Как-то я сказал ей, что, посвятив столько времени и сил искусству и истории, она имеет право немного отдохнуть. Не согласиться ли она поужинать со мной в уютном ресторане на побережье?
Мы поехали в Глифаду, небольшой курорт в Фалеронском заливе. Проехав мимо фешенебельных отелей, мы остановились у небольшой таверны, стоявшей прямо на пляже. Мы ужинали одни на террасе, тихий воздух был заполнен ароматом цветов, в море отражалась полная луна. Величественный усатый официант принес нам барбуну, только что пойманную в море, и бутылку вина Ретцина. Закончился ужин белым сыром.
Я наполнил бокалы вином.
– За ваше счастье, Мари. Делайте как я – это обычай в моей стране.
Медленно мы выпили свои бокалы до дна и звонко чокнулись ими. Затем я бросил мой бокал через плечо. Она последовала моему примеру.
Услышав звон разбитого стекла, владелец таверны вскочил со своего места. Но мы вроде не ссорились, и он снова сел. К нам подошел официант и вопросительно уставился на наши улыбающиеся лица.
– Принесите новые бокалы, а те включите в счет, – сказал я ему.
– Когда в России двое выполняют этот ритуал, – сказал я Мари, – это приносит им счастье.
Мы еще долго гуляли по пляжу, пили кофе в еще одном маленьком ресторанчике, танцевали на открытой террасе под музыку греческого джаза. Было много танцующих, но мне казалось, что музыка играла только для нас. Впервые за много лет у меня было спокойно и легко на душе.

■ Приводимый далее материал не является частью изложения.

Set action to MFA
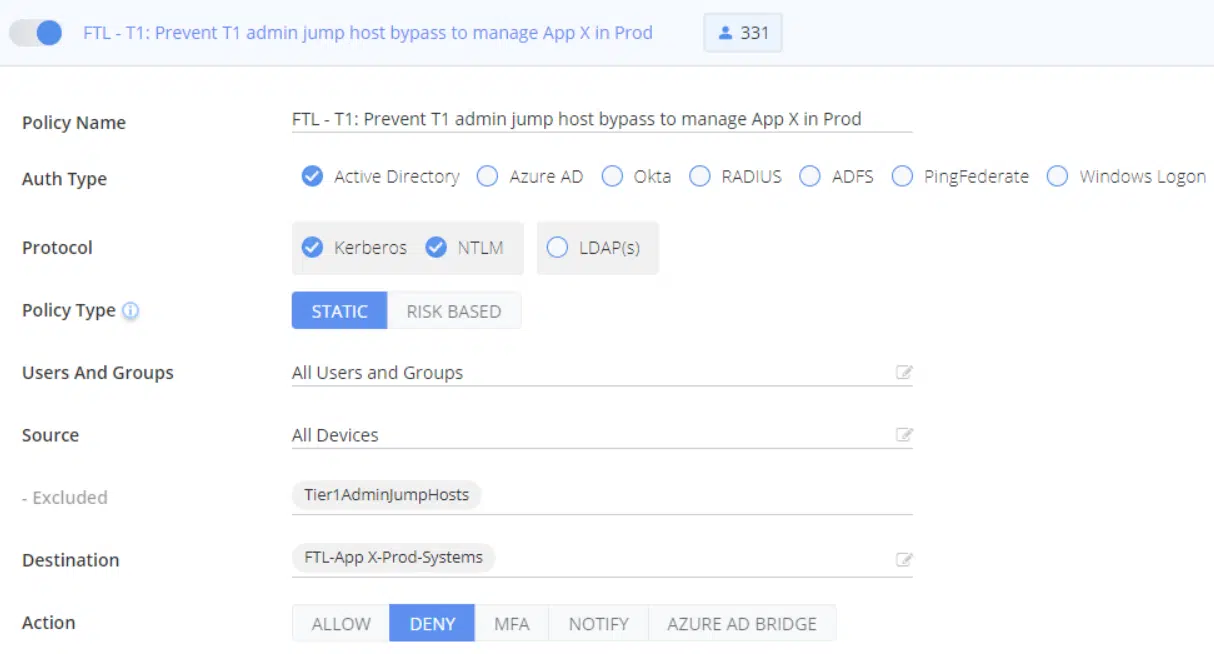This screenshot has width=1214, height=654. 511,624
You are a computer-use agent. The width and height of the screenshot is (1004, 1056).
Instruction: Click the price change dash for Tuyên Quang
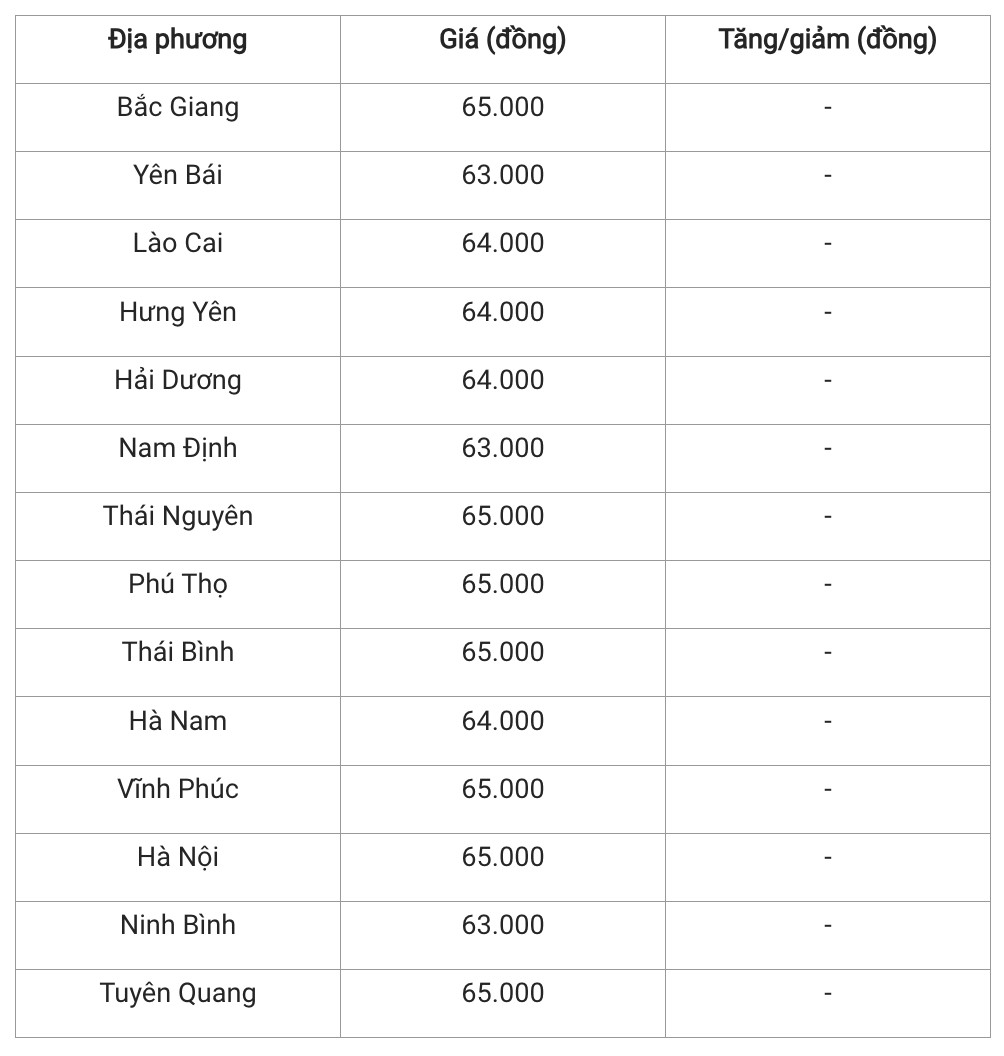point(827,993)
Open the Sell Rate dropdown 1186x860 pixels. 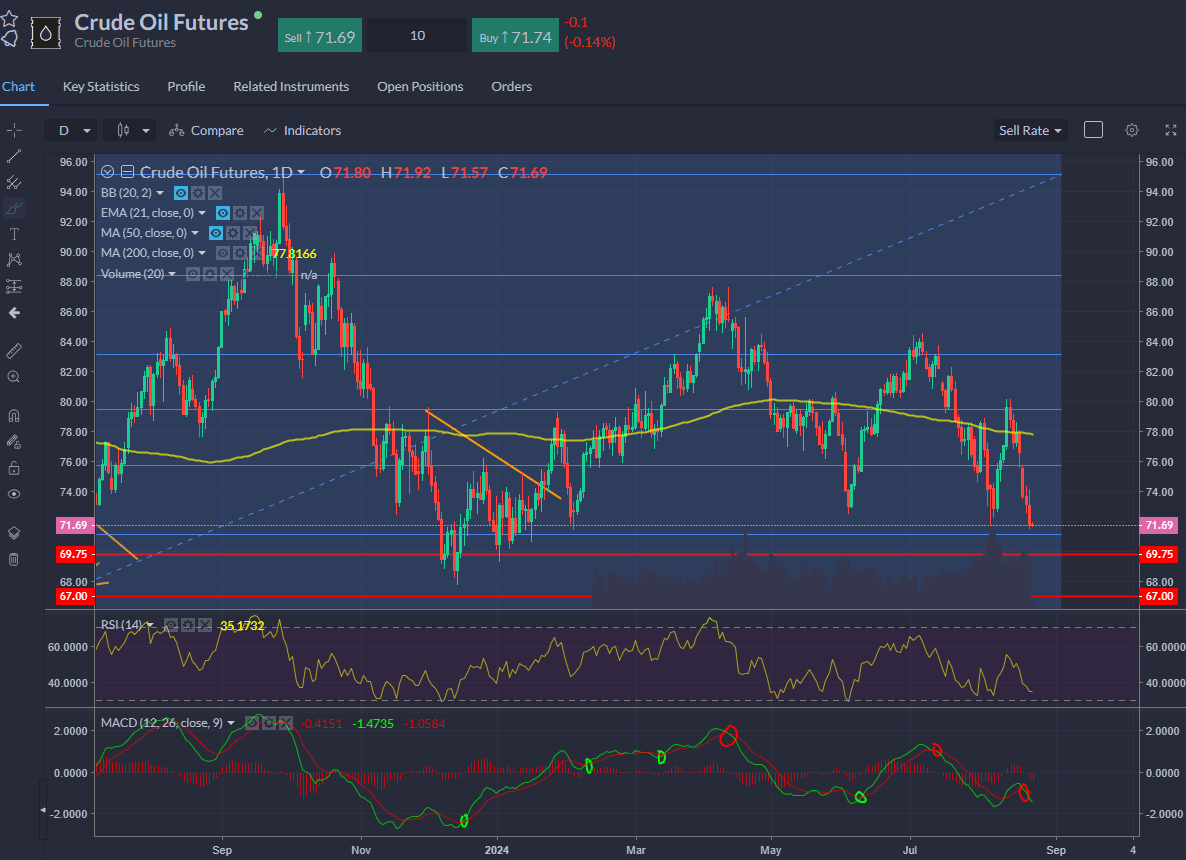pos(1031,130)
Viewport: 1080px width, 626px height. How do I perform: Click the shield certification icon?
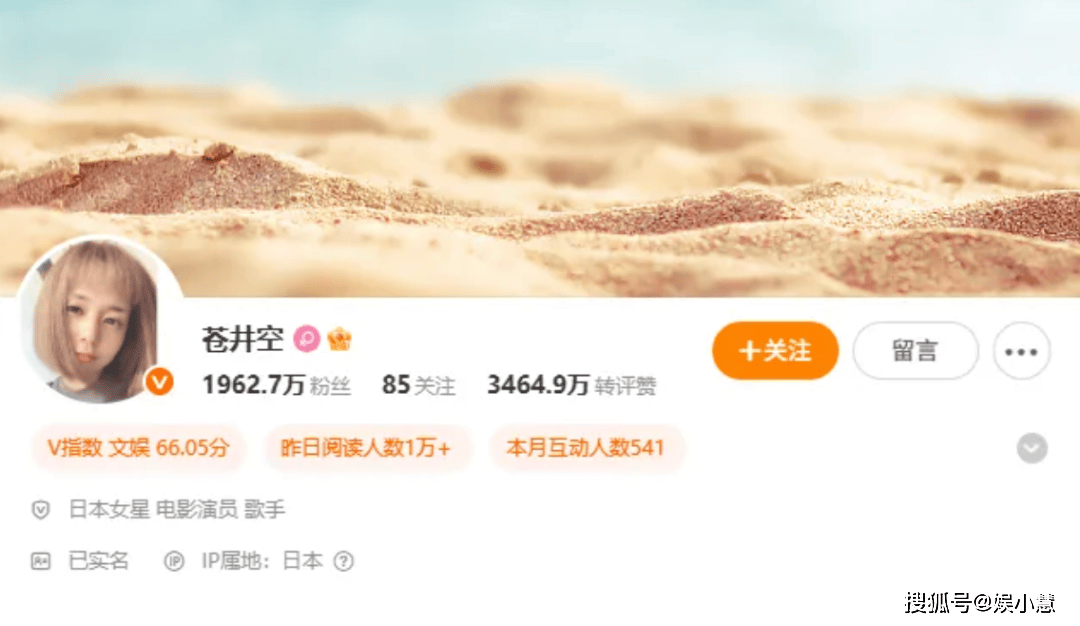41,510
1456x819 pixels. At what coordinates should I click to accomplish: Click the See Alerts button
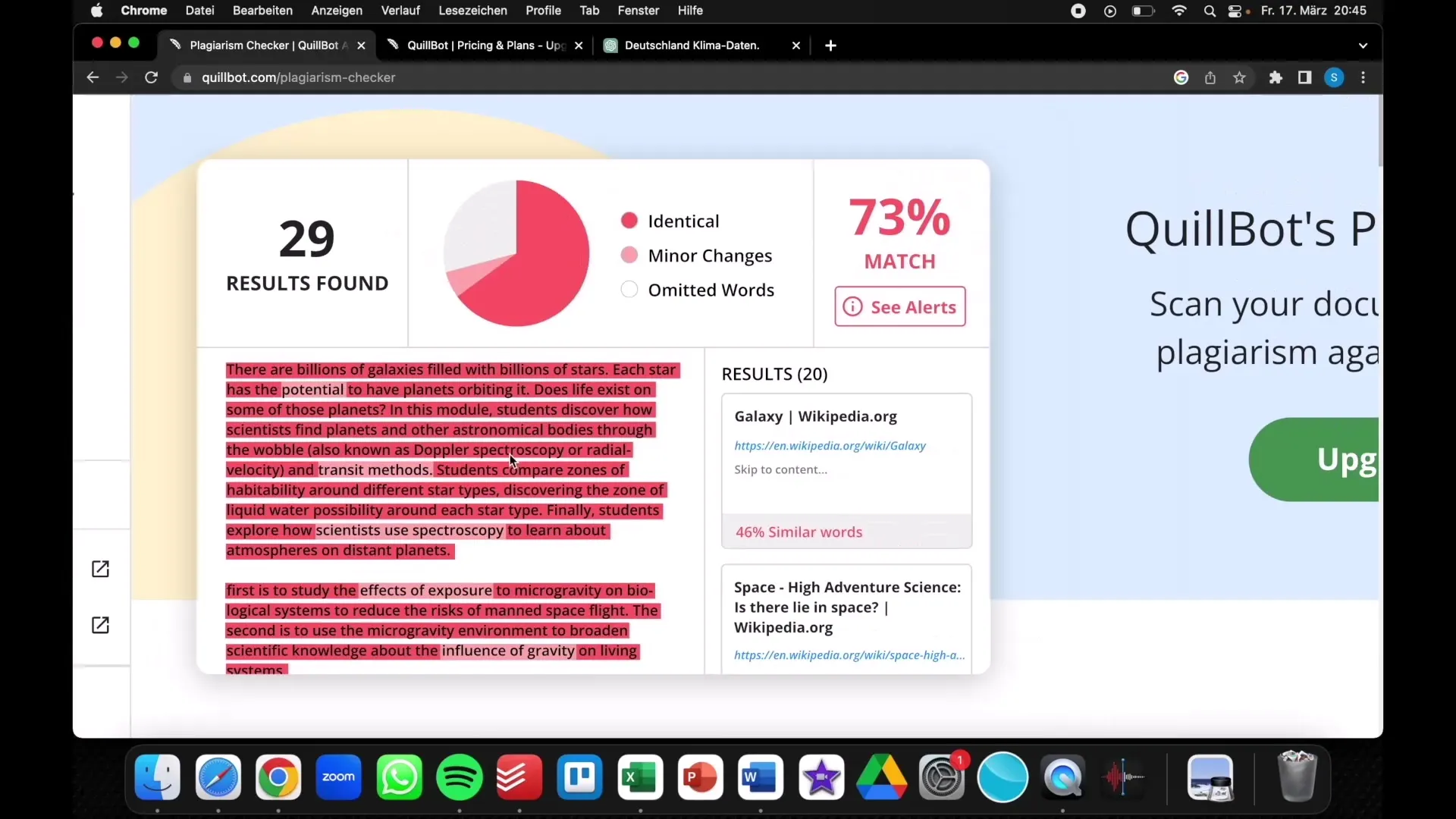pos(899,306)
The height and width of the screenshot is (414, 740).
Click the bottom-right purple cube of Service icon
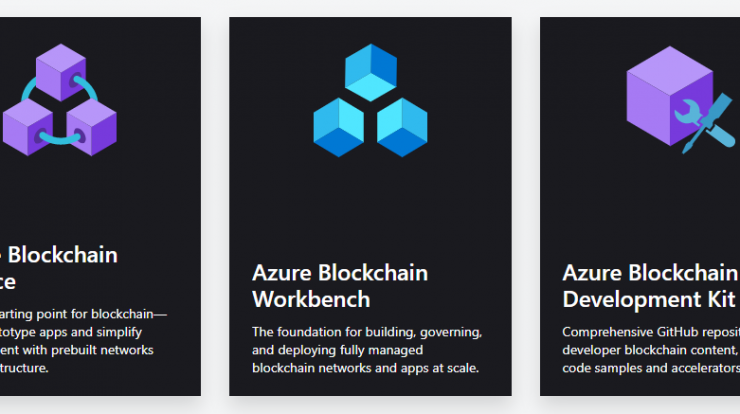pyautogui.click(x=92, y=127)
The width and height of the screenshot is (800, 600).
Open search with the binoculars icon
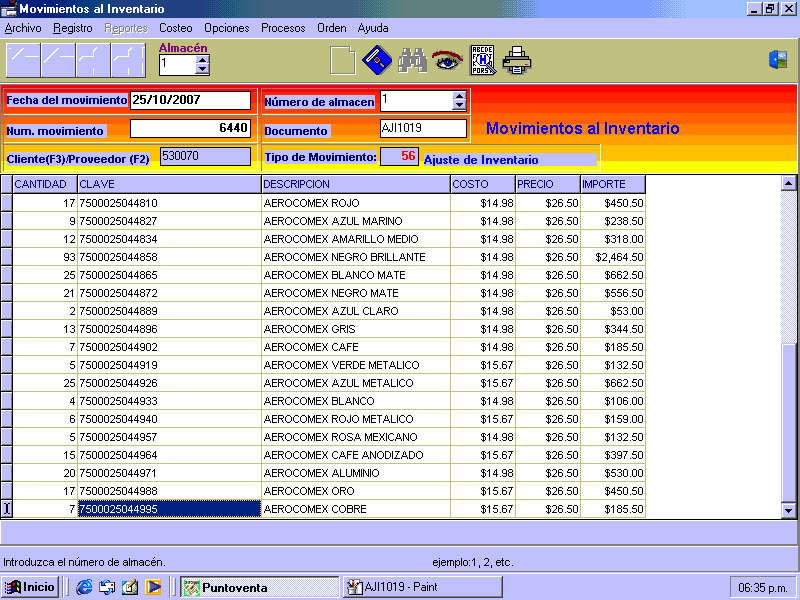click(x=412, y=61)
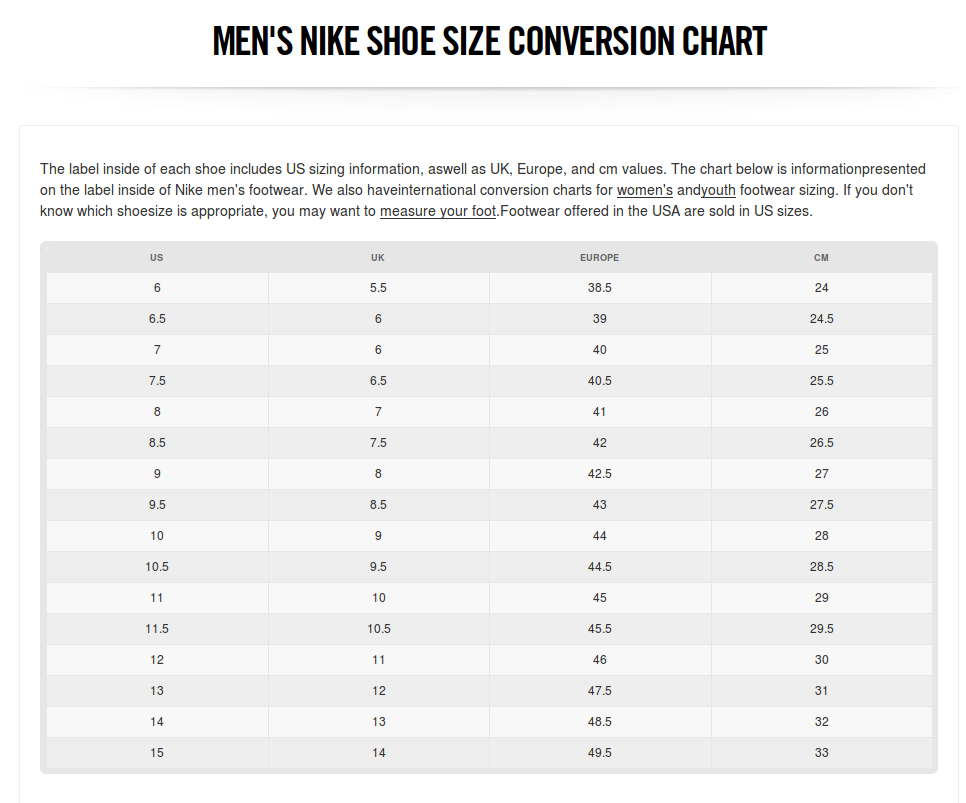This screenshot has height=803, width=966.
Task: Click the CM column header
Action: [821, 258]
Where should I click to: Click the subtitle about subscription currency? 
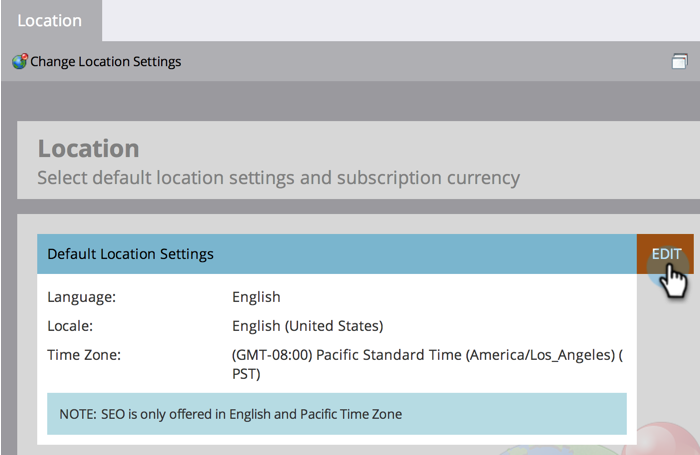click(x=279, y=178)
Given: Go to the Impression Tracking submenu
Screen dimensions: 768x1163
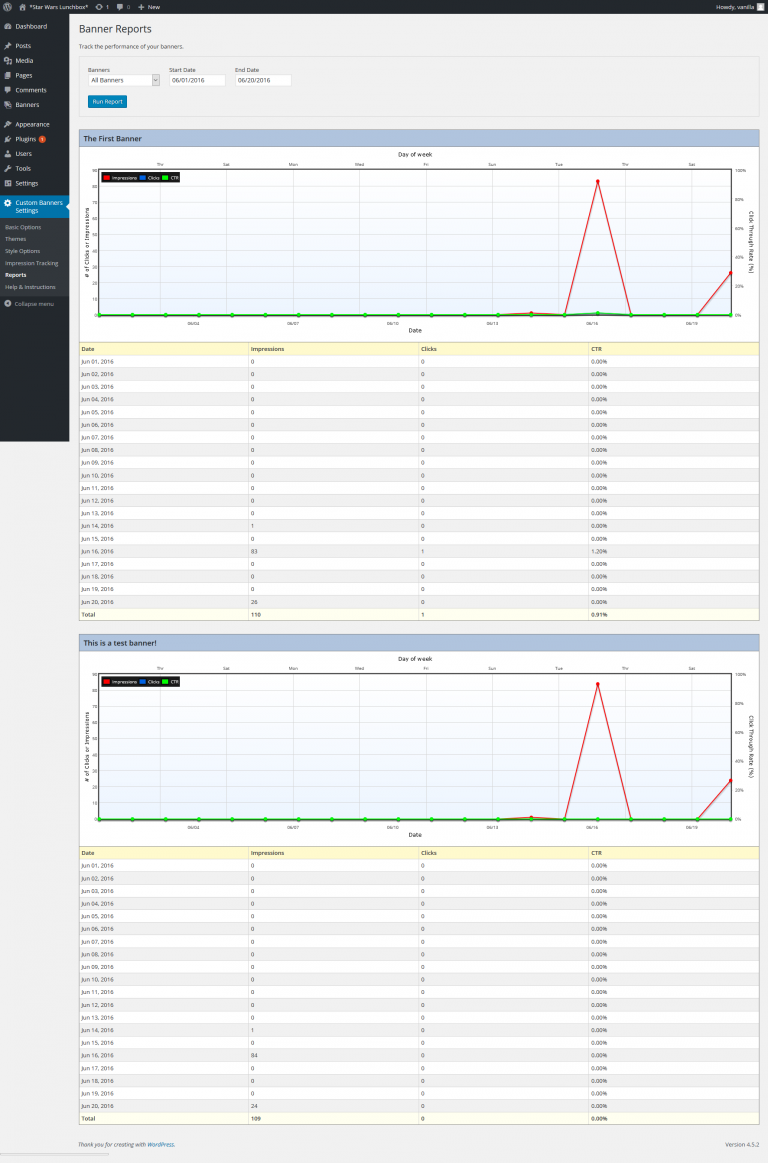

Потом мы вернулись на пляж и расположились на скалах. Никто не произносил ни слова. Я заглянул в лицо Мари. Наши взгляды встретились, и ее голубые глаза стали совсем темными. Я обнял ее и поцеловал.
37. ПЕРВЫЙ МОСКОВСКИЙ ПРОЦЕСС
Советские газеты так мало сообщали о том, что действительно происходило дома, что первая половина зловещего 1936 года прошла для нас почти в идиллическом спокойствии. Я убеждал себя, что жизнь в Советском Союзе, видимо, приходит в норму. Конечно, потребуется время, чтобы залечить старые раны и забыть горькую нужду первой пятилетки. И все-таки я себя сознательно обманывал, умышленно не вспоминая того, что мне довелось увидеть. Я просто бежал от своих собственных мыслей.
Но однажды в августе гром грянул среди ясного неба. Сначала московское радио, а потом и газеты сообщили о том, что через пять дней начнется судебный процесс над Зиновьевым, Каменевым и еще четырнадцатью членами «антисоветского террористического центра». Два бывших партийных лидера, на основе теории «моральной ответственности» за убийство Кирова, уже были осуждены на десять лет каждый, тысячи их сторонников были или брошены в тюрьмы или депортированы. Казалось, что этих жертвоприношений на тризну по Кирову было достаточно. Как и многие мои товарищи, я был потрясен этой злонамеренной затеей до глубины души. Но Сталину этого было мало. Он снова вытаскивал на свет труп несчастного Кирова и использовал его, чтобы избавиться от своих уже поверженных и раскаявшихся критиков и противников. Тональность статей в «Правде» не оставляла сомнений в исходе процесса. Каждая строка указывала на смертный приговор, но мы в миссии просто не могли в это поверить. Кобецкий, в прошлом секретарь Зиновьева, старел у нас на глазах. Этот обычно разговорчивый человек хранил глухое молчание, проводя целые дни в своем кабинете, где он часами слушал радио и беспрерывно курил. Во время процесса эмоциональная атмосфера в миссии напоминала дурной сон. Мы избегали говорить о том, что казалось сплошным безумием, каким-то диким вывихом со всех возможных точек зрения.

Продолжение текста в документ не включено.